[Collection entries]
━━━━━━━━━━━━━━━━━━━━━━━━━━━━━━
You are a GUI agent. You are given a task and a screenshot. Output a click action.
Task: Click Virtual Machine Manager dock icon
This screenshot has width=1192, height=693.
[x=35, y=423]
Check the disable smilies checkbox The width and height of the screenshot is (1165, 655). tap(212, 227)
━━━━━━━━━━━━━━━━━━━━━━━━━━━━━━
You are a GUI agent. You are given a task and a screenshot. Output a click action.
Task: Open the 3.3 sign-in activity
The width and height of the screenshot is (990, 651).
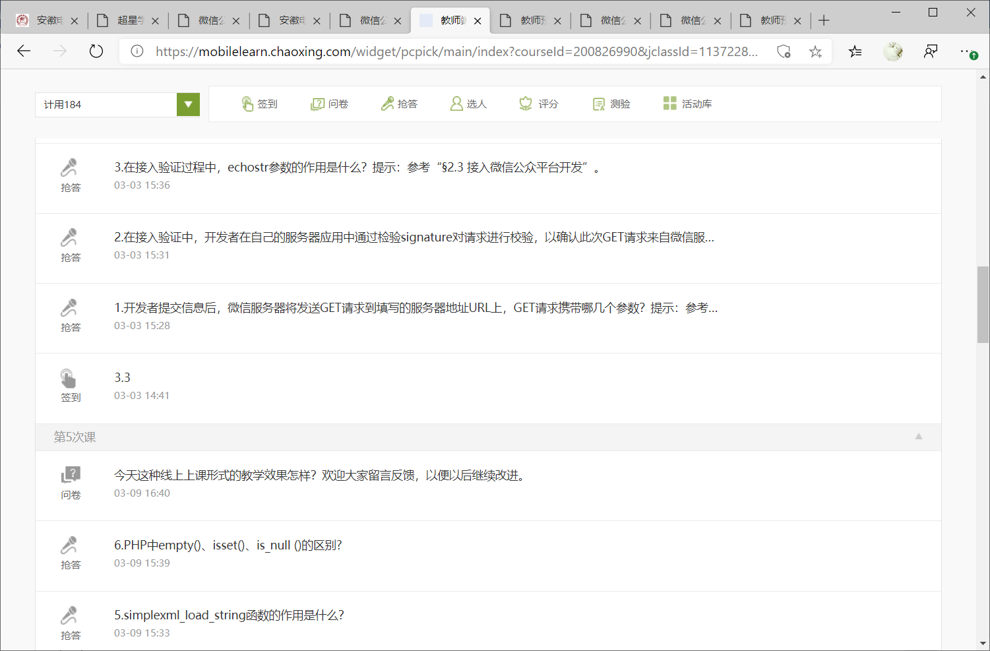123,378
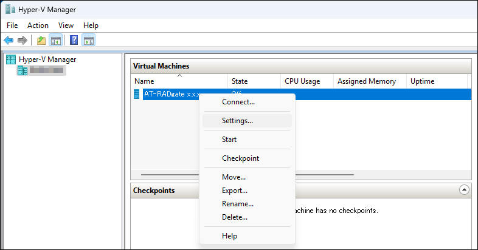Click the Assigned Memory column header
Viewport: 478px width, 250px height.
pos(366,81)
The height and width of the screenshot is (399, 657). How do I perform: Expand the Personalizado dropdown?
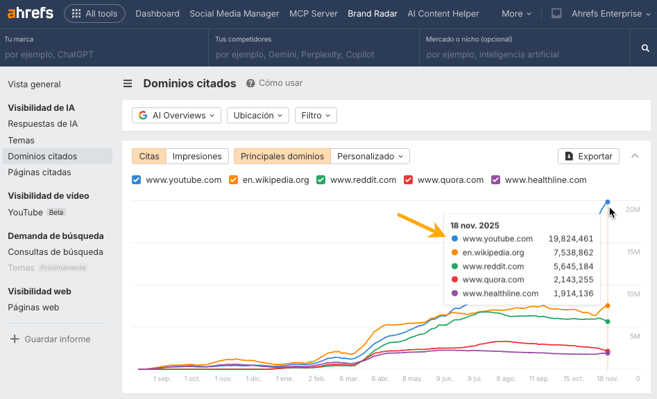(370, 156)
━━━━━━━━━━━━━━━━━━━━━━━━━━━━━━
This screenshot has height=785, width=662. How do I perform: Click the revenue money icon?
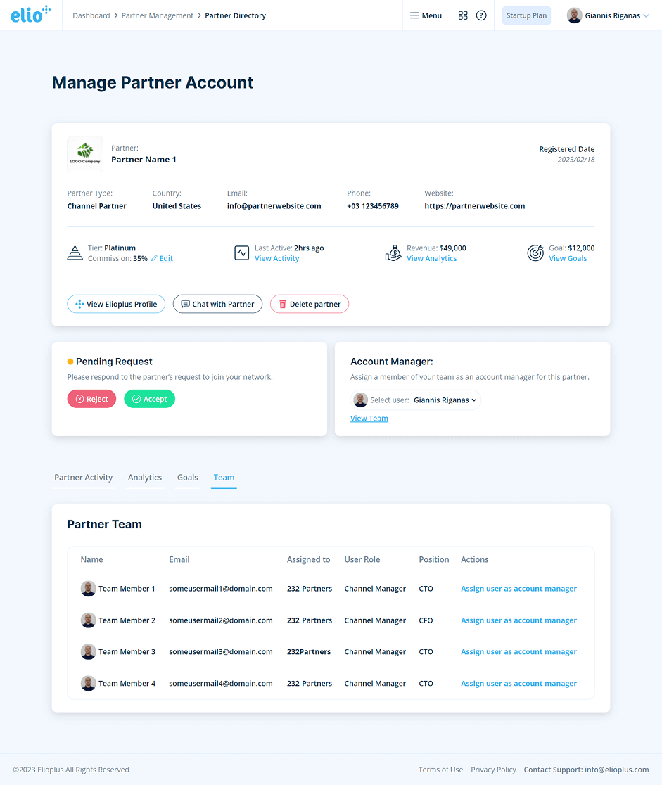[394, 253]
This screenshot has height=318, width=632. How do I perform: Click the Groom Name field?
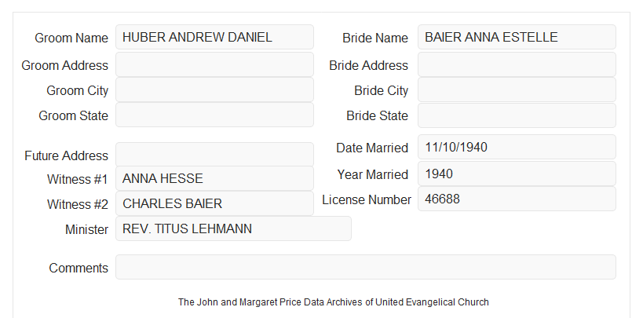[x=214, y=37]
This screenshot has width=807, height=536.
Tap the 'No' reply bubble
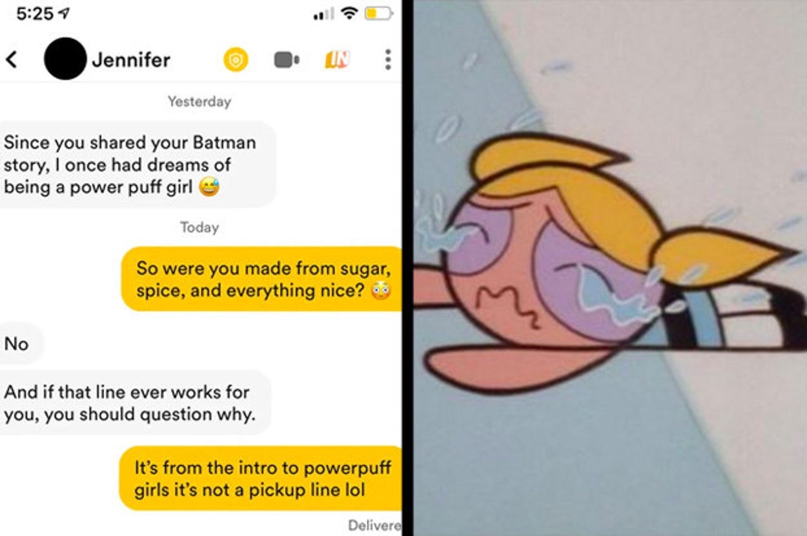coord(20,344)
━━━━━━━━━━━━━━━━━━━━━━━━━━━━━━
■ ACTIVITY ■
Repeat exactly the lines above from the one with "Task: Click Virtual Machine Manager dock icon" up to and including the one with "Check the disable". No other line belongs in the reply.

■ WORKED SOLUTION ■
Task: Click Virtual Machine Manager dock icon
This screenshot has width=1192, height=693.
[x=35, y=423]
Check the disable smilies checkbox The width and height of the screenshot is (1165, 655). tap(212, 227)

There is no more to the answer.